## START Input records
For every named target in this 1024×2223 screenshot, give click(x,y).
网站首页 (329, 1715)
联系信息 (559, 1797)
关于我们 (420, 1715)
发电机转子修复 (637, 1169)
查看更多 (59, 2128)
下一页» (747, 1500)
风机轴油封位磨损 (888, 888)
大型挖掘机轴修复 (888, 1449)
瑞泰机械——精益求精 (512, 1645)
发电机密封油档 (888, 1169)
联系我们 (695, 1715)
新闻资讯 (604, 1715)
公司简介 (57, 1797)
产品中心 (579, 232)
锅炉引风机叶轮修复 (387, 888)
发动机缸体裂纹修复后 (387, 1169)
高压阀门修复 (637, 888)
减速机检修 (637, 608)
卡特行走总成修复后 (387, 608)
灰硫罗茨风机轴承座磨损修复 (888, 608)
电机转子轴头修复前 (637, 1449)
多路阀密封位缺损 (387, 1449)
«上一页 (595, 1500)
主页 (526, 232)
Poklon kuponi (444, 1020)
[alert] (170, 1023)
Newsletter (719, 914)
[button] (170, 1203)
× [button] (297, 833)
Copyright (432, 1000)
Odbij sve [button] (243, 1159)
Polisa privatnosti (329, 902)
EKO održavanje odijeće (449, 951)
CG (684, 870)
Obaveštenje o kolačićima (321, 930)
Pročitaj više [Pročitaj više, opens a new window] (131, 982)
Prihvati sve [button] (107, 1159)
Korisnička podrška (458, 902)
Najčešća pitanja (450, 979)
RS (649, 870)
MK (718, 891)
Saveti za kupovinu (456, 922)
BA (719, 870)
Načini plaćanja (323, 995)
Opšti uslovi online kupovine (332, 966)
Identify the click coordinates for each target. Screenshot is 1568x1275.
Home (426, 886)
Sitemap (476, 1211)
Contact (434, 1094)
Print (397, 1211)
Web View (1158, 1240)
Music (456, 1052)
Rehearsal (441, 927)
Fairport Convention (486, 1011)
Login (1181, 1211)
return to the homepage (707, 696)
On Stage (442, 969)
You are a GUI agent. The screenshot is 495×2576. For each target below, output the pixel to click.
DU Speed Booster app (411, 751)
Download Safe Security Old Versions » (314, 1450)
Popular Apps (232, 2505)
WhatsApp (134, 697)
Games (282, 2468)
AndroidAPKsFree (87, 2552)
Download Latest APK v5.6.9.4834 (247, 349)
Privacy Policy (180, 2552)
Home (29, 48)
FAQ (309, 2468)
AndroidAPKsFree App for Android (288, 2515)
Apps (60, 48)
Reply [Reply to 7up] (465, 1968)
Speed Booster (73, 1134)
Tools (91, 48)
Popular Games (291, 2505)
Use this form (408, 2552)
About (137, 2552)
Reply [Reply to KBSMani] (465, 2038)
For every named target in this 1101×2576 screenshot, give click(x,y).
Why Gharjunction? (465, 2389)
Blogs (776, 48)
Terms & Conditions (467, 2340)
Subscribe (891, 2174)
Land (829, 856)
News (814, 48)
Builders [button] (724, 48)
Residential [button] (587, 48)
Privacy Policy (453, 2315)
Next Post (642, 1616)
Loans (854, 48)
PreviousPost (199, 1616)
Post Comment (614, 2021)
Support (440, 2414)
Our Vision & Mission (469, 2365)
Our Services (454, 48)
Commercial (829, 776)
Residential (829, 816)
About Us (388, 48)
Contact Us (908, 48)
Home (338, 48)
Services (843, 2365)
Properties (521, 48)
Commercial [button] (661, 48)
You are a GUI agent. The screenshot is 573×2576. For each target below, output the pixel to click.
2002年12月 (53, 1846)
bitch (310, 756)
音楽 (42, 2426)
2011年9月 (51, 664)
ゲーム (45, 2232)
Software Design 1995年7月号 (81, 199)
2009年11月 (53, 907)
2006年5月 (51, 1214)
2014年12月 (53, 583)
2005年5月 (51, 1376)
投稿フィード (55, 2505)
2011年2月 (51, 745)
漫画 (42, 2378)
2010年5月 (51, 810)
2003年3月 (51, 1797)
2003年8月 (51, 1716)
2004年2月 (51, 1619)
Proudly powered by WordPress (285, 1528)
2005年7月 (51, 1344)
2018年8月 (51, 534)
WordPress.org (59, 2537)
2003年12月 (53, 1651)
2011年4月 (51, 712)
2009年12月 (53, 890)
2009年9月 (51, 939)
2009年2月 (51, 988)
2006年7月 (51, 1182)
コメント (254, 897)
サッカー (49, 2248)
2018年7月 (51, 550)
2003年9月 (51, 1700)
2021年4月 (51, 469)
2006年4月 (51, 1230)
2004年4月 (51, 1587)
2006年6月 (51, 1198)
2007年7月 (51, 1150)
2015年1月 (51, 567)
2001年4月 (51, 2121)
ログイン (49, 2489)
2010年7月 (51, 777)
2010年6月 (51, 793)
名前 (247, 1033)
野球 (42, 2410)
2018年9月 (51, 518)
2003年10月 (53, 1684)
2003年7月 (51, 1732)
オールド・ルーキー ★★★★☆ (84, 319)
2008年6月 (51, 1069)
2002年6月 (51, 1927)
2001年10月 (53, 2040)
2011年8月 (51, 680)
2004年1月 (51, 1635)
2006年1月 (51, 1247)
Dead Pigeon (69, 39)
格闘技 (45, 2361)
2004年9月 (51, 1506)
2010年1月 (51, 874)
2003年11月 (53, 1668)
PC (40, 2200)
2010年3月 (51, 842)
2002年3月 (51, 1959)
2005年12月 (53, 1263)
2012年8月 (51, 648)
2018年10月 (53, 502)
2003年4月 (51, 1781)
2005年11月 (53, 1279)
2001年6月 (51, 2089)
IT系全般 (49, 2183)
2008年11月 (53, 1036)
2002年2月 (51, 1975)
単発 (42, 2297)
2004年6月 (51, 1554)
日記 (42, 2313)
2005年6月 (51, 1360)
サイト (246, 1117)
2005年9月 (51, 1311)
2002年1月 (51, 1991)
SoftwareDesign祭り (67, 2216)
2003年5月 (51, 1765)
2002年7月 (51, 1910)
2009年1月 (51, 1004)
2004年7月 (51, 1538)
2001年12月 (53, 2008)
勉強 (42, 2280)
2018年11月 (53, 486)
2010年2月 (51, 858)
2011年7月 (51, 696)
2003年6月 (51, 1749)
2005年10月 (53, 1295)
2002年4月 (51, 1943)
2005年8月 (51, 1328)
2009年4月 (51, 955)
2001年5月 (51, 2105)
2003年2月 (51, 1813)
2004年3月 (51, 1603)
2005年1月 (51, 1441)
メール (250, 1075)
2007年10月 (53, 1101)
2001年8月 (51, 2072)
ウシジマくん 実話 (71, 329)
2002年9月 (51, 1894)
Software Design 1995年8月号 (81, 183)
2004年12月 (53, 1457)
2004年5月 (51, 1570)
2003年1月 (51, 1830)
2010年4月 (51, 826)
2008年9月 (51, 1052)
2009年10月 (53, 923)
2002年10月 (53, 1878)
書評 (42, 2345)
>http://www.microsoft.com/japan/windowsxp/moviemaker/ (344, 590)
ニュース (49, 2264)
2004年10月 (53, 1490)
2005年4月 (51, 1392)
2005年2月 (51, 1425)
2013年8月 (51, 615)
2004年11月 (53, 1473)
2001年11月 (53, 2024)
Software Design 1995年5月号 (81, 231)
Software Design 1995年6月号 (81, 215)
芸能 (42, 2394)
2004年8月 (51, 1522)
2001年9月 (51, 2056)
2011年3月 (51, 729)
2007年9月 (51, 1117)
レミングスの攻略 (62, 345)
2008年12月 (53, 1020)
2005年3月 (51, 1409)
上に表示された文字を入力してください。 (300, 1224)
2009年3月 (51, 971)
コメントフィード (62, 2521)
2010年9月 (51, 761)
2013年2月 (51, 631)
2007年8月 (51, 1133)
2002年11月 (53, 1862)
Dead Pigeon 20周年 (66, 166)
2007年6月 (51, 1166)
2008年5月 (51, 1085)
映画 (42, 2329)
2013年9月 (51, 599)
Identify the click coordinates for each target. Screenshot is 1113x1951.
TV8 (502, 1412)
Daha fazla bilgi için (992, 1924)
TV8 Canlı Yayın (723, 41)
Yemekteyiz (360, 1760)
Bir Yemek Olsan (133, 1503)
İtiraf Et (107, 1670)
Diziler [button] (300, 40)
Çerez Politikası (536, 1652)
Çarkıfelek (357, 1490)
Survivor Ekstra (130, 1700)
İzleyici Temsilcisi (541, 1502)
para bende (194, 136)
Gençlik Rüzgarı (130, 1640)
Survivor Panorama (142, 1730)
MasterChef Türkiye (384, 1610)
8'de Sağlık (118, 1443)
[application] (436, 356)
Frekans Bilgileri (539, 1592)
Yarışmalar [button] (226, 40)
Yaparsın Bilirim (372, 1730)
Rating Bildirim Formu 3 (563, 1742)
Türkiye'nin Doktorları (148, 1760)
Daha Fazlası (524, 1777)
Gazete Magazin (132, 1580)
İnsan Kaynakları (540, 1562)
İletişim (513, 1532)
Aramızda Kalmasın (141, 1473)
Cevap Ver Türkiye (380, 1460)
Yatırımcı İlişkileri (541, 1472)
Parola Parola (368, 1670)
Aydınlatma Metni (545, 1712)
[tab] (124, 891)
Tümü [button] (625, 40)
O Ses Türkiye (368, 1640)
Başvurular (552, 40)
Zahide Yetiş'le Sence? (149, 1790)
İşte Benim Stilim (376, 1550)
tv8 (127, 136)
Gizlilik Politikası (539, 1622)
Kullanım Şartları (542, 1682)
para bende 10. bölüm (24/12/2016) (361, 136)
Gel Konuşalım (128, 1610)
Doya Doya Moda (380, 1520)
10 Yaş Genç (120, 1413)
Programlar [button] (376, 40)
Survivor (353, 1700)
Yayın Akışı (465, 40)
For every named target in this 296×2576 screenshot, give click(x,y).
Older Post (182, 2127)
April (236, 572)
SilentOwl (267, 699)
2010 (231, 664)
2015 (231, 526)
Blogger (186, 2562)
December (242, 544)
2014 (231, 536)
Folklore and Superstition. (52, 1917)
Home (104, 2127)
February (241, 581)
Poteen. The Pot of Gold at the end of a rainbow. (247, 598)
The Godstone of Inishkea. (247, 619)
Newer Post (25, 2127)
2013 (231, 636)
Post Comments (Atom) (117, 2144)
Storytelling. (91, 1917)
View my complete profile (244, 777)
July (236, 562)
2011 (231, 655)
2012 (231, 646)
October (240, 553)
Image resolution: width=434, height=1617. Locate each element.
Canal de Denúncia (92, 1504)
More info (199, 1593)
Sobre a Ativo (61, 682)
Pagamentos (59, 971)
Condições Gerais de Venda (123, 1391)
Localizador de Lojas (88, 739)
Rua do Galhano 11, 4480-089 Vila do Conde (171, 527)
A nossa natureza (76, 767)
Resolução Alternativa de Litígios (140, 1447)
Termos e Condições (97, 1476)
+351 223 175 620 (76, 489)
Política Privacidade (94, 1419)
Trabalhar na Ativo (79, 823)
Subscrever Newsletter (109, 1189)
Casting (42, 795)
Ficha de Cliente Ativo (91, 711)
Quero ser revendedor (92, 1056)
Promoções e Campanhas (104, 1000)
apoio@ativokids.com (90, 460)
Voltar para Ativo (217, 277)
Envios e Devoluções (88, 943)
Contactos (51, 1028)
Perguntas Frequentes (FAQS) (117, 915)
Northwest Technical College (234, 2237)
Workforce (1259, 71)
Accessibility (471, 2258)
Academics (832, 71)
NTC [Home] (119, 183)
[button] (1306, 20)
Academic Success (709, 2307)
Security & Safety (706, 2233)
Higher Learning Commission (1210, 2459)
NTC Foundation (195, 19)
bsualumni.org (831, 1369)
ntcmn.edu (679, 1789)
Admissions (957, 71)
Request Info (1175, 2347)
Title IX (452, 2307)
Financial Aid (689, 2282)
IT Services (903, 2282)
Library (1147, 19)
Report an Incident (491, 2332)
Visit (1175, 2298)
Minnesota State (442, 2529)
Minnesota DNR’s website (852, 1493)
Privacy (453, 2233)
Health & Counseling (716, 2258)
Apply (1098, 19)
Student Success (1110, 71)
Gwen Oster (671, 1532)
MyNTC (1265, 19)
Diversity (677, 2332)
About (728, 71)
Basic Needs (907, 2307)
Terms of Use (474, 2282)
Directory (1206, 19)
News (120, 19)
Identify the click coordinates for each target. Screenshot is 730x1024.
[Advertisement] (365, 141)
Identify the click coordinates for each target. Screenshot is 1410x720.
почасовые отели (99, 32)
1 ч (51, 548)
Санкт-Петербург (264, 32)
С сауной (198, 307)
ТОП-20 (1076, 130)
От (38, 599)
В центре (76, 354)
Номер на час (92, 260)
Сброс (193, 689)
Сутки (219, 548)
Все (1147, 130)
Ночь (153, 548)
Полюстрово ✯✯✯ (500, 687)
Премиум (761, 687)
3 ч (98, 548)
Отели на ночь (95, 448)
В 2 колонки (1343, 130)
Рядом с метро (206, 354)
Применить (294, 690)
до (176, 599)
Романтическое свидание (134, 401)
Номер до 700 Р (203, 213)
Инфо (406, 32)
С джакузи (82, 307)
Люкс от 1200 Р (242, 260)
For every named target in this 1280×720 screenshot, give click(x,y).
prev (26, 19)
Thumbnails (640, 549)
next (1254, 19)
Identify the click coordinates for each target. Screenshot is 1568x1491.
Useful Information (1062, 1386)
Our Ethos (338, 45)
## END Input records
■ **Problem description**
Please reproduce the entries verbatim from the first line through the line containing "Sitemap (476, 1211)", including both of those lines.

■ **Final answer**
For every named target in this 1024×2223 screenshot, give click(x,y).
网站首页 (329, 1715)
联系信息 (559, 1797)
关于我们 (420, 1715)
发电机转子修复 (637, 1169)
查看更多 (59, 2128)
下一页» (747, 1500)
风机轴油封位磨损 (888, 888)
大型挖掘机轴修复 (888, 1449)
瑞泰机械——精益求精 (512, 1645)
发电机密封油档 (888, 1169)
联系我们 (695, 1715)
新闻资讯 (604, 1715)
公司简介 (57, 1797)
产品中心 (579, 232)
锅炉引风机叶轮修复 (387, 888)
发动机缸体裂纹修复后 (387, 1169)
高压阀门修复 (637, 888)
减速机检修 (637, 608)
卡特行走总成修复后 (387, 608)
灰硫罗茨风机轴承座磨损修复 (888, 608)
电机转子轴头修复前 (637, 1449)
多路阀密封位缺损 (387, 1449)
«上一页 (595, 1500)
主页 (526, 232)
Poklon kuponi (444, 1020)
[alert] (170, 1023)
Newsletter (719, 914)
[button] (170, 1203)
× [button] (297, 833)
Copyright (432, 1000)
Odbij sve [button] (243, 1159)
Polisa privatnosti (329, 902)
EKO održavanje odijeće (449, 951)
CG (684, 870)
Obaveštenje o kolačićima (321, 930)
Pročitaj više [Pročitaj više, opens a new window] (131, 982)
Prihvati sve [button] (107, 1159)
Korisnička podrška (458, 902)
Najčešća pitanja (450, 979)
RS (649, 870)
MK (718, 891)
Saveti za kupovinu (456, 922)
BA (719, 870)
Načini plaćanja (323, 995)
Opšti uslovi online kupovine (332, 966)
Identify the click coordinates for each target. Screenshot is 1568x1275.
Home (426, 886)
Sitemap (476, 1211)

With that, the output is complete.